Briefs

One more reason Lego rocks: they don’t mind if people hack their stuff.

Need to wipe, kersplat, zap, nuke, delete, a hard disk, but don’t want to have to physically pull it out of the machine and jump on it, drown it, then take a hammer to it? Like, if you want someone else to be able to use it? Try Darik’s Boot and Nuke. (via Colin)

With hot rumours of the Australian iTunes shop being about to launch, this guide to DRM covers how various online stores restrict what you can do with the music you buy.

3 thoughts on “Briefs

  1. glen

    The guide linked above is probably only relevant to American laws. Under Australian laws there is no ‘fair use’ clause, and you’re not allowed to make any copies at all. For example, ripping a CD to your hard drive is considered copyright infringement in Australia. I am also pretty sure that once you’ve bought a song through iTunes, it would be copyright infringement to copy it to your iPod.

    There is currently no lawful way to have copyright music on your iPod/MP3 player in Australia.

  2. Jeremy

    If you wanna nuke a hard disk, open it up and purposely crash the two heads together.
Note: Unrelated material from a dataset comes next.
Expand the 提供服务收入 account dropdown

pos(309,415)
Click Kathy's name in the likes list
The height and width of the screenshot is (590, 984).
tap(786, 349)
If you can do that, get it back together again and get it running again then you’ll soon render the platter very un-renderable to even the most professional data recovery engineers.
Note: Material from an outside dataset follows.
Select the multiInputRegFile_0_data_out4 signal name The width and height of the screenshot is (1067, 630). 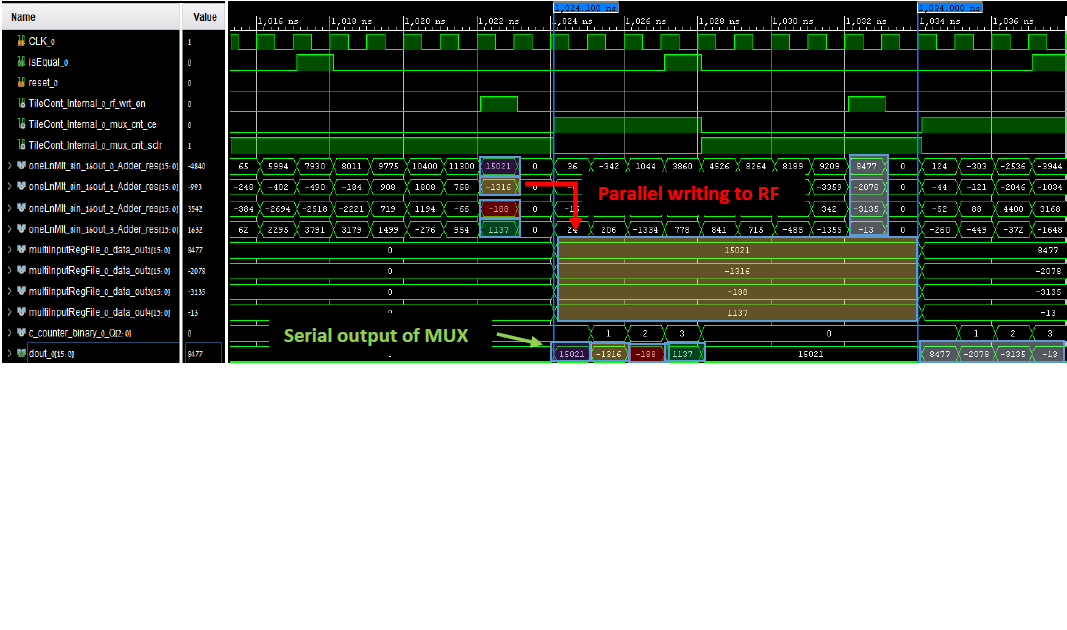[96, 312]
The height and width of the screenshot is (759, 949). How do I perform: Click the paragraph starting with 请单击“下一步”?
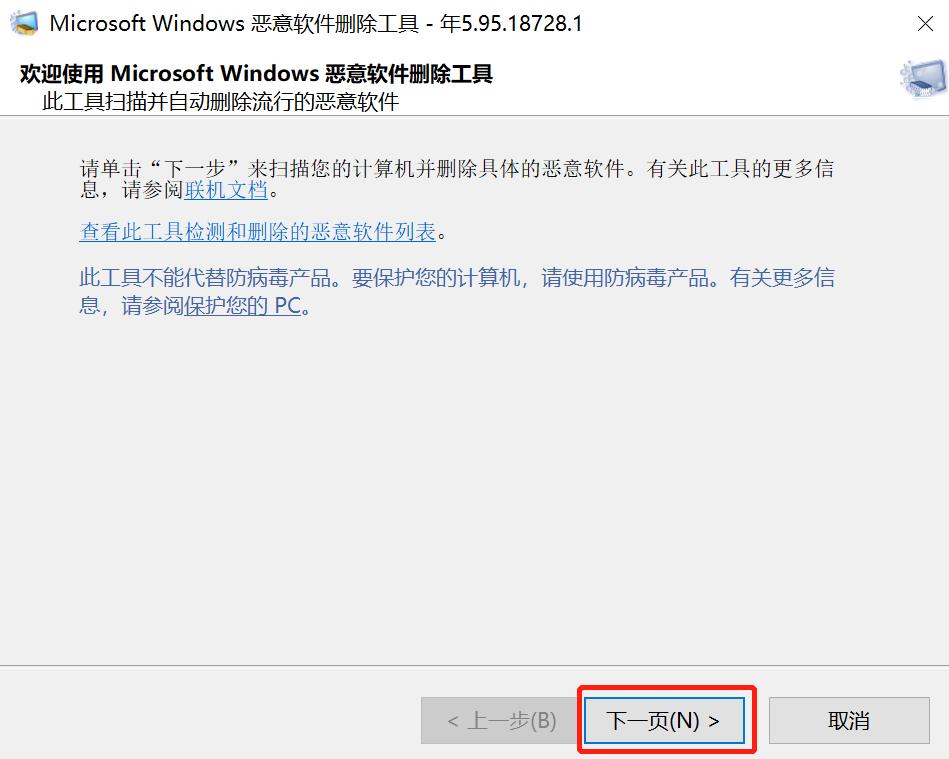[x=457, y=179]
    Read about that on a web site on data recovery once when my hard disk crashed and I was going to try and rescue my data be transplanting the PCB. I soon gave up because I realised it was going to be a mammoth task to find a hard disk from the same manufacturing batch and there was nothing on it that was particularly important.

    Generally though you wouldn’t open up a hard disk chamber without a clean room environment either, even the slightest spec of dust can do a lot of damage over time.

  3. daniel Post author

    uhhh, but what if you want to be able to use the drive for something else afterwards?